The verdict was based on the value of equality and in doing so rejected the value of diversity. The more we try to homogenise society, in the name of justice, the more we destroy heterogeneity. That is the current trend. Destroying cultures because they don’t fit our mould of ideal society. It has a backlash in the form of Right Wing radicalism, that rejects homogeneity and one truth.
You have been criticised for My Gita. Some quarters have alleged that your interpretation is factually incorrect, questions your understanding of Sanskrit. What would you say to them?
I respect their opinion. But it is My Gita. Not theirs.

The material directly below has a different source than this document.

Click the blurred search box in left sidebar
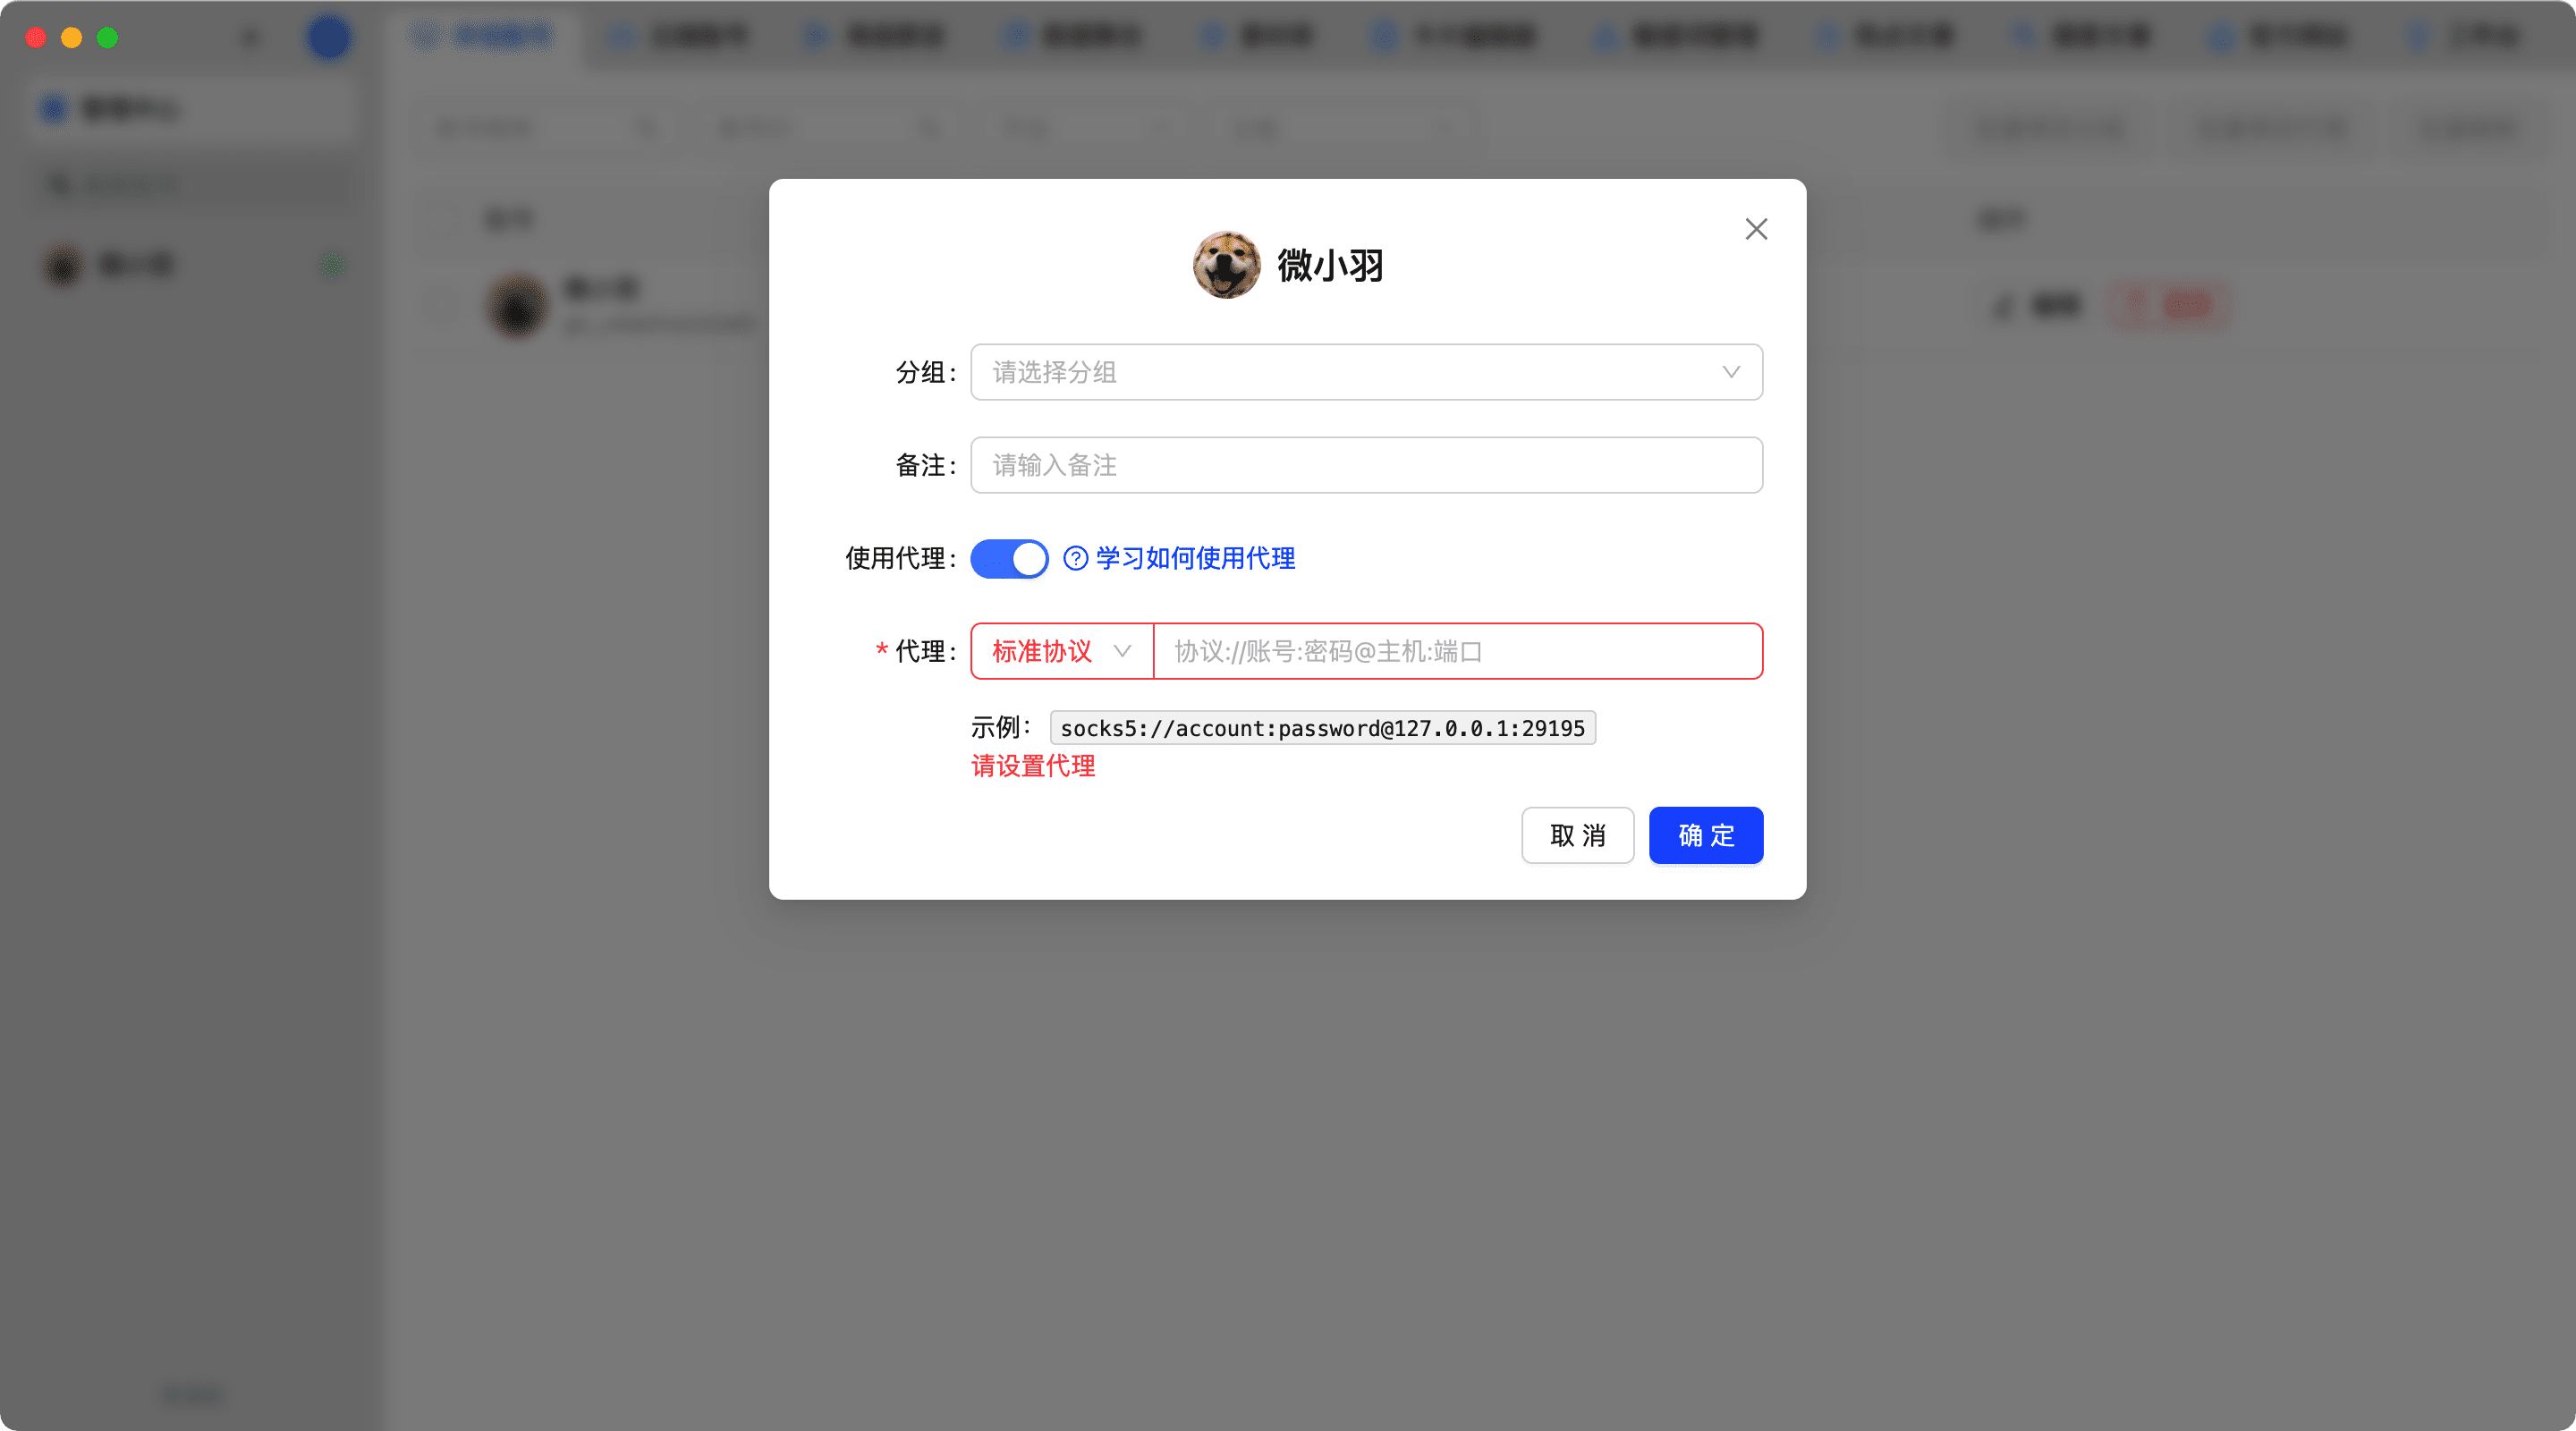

It has been after a long battle that Section 377 was struck down. Hindu religion has always embraced homosexuality as can be seen in various ancient books and the epics. What do you think went wrong over time?
You use the word ‘battle’ repeatedly. Violence is embedded in civilised speech today. Isn’t it? Section 377 was not struck down, it was read down. Hinduism did not embrace homosexuality – it acknowledged that it exists in nature and the wise are capable of including it. Hinduism never prescribes. It simply describes. In all times, homosexuality exists. In all times, the wise include the different, and the unwise don’t. Hinduism provides the path to be wise, but does not force you to follow it, in this life time. That is why it is called sanatan, timeless wisdom.
What are your views on Ram temple.
Temples come and go. Conflicts come and go. Atma witnesses the hysteria of aham.